Rabu, 13 Februari 2019

Kisah nad

Kulihat simponi disana mengalun sendu pilu terasa senada gelisahku yang kian mencekam..senandung lagu Dian Piesesa melantun sendu bersama bau semerbak ganja yang diisap orang - orang di sekitar pos. Di sini kita tidak berani setegas di daerah lain tentang barang terlarang ini. Karena kita berusaha meraih simpati masyarakat dalam perang gerilya ini, dalam perang gerilya kunci kemenangan adalah : rakyat sipil. Siapa yang berhasil meraih simpati rakyat sipil dia yang akan memenangkan perang ini.

Jangan pernah sakiti rakyat, jangan coba - coba bercanda pegang kepala mereka biar anak kecil sekalipun. Karena bagi mereka itu adalah : penghinaan besar. Para perajurit muda cuap cuap dengan gadis - gadis muda. Pesan komamdan : jangan sakiti mereka, jangan rusak mereka, mereka sudah sangat jenuh dengan konflik ini, kalau bisa bawa mereka ke daerah kita nanti sebagai istri.

Tapi kadang putus hubungan antara mereka tidak ada hubungannya dengan perang ini. Hanya perpisahan karena ini itu urusan anak muda mereka putus hubungan. Tidak jarang gadis - gadis itu merajut dua hubungan yang sangat kontras, yaitu menjalin hubungan asmara dengan fihak gerilyawan yang nota bene adalah musuh kita, musuh perajurit pusat yang dikirim pemerintah Jakarta. Yang tidak mau negara ini terpecah pecah menjadi negara kecil.

Sial yang tiada tara ketika kedua fihak yang bertikai bertemu di tempat gadis yang sama. Menginginkan gadis yang sama. Sang gadis pun tidak bisa bersikap tegas karena menyakiti salah satu fihak bisa menyusahkan posisi politik si gadis. Apabila menolak prajurit RI dia akan dituduh pro gerilyawan, apabilan menolak gerilyawan dia akan dituduh pendukung Jakarta. Itu berarti kematian.
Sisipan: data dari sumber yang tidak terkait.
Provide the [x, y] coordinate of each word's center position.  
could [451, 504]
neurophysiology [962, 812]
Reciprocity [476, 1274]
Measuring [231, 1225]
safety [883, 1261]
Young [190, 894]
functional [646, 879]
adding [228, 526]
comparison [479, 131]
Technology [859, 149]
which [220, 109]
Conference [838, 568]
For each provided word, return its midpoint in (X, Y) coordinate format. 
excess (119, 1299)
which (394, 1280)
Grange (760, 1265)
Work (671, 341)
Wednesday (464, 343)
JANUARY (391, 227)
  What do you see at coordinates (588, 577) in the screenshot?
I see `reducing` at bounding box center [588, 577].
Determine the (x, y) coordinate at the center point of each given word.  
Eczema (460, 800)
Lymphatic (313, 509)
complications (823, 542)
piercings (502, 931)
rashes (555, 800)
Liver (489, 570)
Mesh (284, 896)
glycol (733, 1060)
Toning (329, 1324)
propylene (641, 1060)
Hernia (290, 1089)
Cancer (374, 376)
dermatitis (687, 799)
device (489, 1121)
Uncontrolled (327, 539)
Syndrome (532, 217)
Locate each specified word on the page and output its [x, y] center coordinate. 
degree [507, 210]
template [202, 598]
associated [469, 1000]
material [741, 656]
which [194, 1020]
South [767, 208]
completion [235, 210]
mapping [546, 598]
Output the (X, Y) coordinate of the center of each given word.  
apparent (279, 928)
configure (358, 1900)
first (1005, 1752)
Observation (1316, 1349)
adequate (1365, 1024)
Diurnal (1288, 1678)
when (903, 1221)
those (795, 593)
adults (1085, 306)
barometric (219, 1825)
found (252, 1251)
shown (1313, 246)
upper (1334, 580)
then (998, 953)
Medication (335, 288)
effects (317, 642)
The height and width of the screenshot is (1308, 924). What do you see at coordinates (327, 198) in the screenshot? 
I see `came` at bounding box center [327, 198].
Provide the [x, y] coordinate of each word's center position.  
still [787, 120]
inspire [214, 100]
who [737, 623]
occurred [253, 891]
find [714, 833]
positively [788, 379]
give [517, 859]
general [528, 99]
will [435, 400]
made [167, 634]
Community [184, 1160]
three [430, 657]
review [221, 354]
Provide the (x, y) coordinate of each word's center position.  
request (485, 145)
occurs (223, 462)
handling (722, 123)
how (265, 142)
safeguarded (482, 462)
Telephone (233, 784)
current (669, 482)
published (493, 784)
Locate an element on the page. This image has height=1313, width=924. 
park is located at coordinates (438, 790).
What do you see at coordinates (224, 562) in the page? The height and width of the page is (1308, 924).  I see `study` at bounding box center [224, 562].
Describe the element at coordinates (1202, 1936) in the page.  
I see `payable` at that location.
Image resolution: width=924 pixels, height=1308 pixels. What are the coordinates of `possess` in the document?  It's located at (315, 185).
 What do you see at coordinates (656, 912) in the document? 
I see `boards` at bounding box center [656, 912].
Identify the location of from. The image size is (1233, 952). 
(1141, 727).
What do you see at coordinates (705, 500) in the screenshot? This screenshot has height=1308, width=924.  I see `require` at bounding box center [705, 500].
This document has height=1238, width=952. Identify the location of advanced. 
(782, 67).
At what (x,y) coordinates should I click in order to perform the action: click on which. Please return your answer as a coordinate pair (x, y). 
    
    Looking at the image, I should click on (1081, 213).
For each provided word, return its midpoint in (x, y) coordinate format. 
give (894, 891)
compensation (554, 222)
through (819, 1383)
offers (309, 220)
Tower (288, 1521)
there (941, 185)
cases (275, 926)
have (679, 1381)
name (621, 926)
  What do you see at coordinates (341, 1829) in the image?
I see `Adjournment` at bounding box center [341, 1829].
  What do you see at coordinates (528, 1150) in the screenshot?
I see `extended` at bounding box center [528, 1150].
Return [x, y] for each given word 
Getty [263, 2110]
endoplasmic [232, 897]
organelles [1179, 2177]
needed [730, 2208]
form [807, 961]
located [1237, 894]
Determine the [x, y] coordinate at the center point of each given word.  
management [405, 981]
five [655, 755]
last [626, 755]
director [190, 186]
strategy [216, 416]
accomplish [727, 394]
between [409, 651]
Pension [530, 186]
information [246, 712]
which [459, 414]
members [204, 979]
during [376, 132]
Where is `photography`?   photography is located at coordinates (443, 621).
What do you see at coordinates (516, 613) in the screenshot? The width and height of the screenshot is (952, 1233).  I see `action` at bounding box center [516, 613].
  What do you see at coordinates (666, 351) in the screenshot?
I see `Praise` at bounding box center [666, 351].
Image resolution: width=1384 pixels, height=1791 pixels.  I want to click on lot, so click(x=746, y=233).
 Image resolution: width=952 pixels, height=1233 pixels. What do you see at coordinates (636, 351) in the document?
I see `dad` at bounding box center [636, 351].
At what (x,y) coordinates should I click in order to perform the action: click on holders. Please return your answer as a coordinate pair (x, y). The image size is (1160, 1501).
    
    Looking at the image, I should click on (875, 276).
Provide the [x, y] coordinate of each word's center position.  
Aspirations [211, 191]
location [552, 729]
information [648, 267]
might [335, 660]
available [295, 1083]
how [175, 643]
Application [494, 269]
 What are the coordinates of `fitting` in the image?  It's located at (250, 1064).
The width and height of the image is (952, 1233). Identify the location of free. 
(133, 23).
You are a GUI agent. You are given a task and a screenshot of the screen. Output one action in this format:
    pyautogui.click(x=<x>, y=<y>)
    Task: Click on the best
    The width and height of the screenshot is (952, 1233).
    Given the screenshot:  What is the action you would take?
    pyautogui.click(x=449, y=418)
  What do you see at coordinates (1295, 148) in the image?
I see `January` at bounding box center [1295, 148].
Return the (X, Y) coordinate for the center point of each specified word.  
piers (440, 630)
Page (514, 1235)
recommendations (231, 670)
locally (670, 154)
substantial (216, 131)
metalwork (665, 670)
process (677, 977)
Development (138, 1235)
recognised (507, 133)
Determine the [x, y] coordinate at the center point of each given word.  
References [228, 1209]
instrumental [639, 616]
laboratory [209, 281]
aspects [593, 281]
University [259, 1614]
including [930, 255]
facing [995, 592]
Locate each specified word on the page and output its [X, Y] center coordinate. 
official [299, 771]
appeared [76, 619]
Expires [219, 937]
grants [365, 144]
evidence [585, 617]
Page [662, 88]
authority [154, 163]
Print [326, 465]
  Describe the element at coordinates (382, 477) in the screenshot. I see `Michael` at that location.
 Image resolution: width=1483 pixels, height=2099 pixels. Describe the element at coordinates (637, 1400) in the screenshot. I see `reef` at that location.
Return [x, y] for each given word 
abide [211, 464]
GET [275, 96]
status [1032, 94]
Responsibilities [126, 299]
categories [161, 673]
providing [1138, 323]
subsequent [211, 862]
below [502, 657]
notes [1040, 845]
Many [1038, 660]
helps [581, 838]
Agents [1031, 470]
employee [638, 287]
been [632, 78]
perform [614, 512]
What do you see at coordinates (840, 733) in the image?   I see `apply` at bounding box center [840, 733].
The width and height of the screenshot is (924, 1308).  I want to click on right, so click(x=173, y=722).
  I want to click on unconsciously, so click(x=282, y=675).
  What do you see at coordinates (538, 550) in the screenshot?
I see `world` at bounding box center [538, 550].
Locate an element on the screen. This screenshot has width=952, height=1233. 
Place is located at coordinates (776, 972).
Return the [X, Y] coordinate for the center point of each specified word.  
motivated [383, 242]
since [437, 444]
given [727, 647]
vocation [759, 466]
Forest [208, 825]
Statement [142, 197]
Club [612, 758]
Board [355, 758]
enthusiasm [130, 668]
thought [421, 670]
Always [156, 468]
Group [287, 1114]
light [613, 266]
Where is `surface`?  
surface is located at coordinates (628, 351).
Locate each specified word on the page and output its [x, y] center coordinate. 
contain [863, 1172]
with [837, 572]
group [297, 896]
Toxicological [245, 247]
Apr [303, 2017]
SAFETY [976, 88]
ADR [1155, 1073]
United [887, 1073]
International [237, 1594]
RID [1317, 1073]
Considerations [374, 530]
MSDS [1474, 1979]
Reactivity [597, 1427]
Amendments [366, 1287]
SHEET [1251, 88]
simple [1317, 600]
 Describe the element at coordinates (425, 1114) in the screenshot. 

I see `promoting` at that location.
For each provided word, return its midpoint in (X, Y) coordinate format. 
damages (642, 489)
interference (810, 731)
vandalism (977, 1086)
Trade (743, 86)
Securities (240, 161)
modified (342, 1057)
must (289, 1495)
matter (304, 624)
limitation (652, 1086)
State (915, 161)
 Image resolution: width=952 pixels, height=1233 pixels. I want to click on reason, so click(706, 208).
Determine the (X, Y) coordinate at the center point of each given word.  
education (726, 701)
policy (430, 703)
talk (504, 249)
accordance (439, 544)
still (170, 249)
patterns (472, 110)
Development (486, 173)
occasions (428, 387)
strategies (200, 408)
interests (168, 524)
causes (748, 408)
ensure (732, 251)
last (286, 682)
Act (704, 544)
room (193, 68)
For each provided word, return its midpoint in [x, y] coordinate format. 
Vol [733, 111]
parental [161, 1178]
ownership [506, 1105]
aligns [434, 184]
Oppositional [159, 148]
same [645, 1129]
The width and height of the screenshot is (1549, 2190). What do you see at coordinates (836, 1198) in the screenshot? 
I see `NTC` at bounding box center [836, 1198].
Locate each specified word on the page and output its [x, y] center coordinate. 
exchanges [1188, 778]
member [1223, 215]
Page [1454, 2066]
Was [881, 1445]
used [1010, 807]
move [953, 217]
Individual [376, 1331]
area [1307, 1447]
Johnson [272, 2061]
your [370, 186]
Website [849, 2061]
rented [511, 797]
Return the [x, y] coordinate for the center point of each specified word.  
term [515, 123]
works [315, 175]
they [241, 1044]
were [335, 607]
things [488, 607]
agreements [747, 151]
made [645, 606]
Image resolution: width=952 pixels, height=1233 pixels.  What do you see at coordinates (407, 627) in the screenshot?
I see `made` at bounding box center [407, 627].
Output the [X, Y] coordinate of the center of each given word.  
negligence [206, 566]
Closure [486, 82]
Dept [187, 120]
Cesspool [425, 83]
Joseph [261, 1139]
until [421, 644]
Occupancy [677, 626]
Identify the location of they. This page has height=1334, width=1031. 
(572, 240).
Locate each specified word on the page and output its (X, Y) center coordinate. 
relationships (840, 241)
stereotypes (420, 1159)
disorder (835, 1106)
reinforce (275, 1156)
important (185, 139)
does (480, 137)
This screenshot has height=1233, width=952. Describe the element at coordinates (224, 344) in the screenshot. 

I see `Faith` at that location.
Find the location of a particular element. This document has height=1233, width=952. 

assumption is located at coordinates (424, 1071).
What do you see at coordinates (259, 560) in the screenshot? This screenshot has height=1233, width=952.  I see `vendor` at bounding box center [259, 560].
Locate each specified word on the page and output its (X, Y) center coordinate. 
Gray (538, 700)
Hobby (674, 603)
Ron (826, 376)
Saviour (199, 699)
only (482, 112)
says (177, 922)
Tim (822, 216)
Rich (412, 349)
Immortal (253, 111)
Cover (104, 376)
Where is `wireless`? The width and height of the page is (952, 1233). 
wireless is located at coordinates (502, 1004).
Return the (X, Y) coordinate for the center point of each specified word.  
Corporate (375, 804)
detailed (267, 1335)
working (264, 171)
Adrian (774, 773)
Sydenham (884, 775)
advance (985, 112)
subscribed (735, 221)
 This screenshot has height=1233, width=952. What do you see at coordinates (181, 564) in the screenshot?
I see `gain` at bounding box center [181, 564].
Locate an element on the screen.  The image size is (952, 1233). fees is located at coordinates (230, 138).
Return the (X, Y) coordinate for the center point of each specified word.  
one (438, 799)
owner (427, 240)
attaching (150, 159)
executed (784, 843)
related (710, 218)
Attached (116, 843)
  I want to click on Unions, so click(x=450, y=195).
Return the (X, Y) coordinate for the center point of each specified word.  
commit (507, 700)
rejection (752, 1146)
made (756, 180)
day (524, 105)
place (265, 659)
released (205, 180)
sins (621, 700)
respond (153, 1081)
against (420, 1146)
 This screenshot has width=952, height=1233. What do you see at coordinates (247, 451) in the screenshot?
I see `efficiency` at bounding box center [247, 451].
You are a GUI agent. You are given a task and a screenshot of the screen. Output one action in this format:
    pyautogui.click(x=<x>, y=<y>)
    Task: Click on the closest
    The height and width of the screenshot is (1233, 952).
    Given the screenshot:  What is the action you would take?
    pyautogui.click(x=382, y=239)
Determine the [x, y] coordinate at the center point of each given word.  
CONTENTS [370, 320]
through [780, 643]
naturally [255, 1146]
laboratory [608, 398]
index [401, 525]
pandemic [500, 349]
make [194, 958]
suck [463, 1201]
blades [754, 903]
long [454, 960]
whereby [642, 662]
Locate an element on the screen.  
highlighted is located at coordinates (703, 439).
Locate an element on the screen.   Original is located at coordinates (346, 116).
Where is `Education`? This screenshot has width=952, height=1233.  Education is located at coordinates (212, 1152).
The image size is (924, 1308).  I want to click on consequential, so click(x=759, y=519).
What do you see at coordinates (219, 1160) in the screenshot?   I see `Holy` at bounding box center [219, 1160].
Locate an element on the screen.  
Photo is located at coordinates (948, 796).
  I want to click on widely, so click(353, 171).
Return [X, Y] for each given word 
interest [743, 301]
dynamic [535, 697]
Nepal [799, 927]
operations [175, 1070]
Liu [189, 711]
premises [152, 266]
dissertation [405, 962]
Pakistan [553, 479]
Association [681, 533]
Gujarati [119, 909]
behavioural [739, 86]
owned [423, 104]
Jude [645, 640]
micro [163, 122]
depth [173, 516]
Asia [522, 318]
Namun jauh di dalam hatinya dia hanya gadis biasa yang mendambakan teman hidup. Tempat mengeluh, tempat mencurahkan rasa cinta. Dia tidak mau tahu dengan konflik ini, dia bahkan mengutuk konfik yang hanya membuat derita bagia wanita dan anak - anak ini. Dia sebenarnya ingin seperti gadis - gadis di daerah lain yang tidak merasakan konfik, mereka bebas nongkrong kesana kemari sesuai dengan umur mereka yang sedang puber.

Lain lagi dengam Kak Rita yang puas menikmati dua asmara sekaligus, suaminya seorang gerilyawan yang jarang pulang. Kalau suaminya sedang berjuang di hutan dia mengisi hari - harinya dengan prajurit Jakarta yang bertugas di pos dekat rumahnya. Asyik sekali hidupnya. Uang jajan juga didapat dari kedua fihak yang berseteru.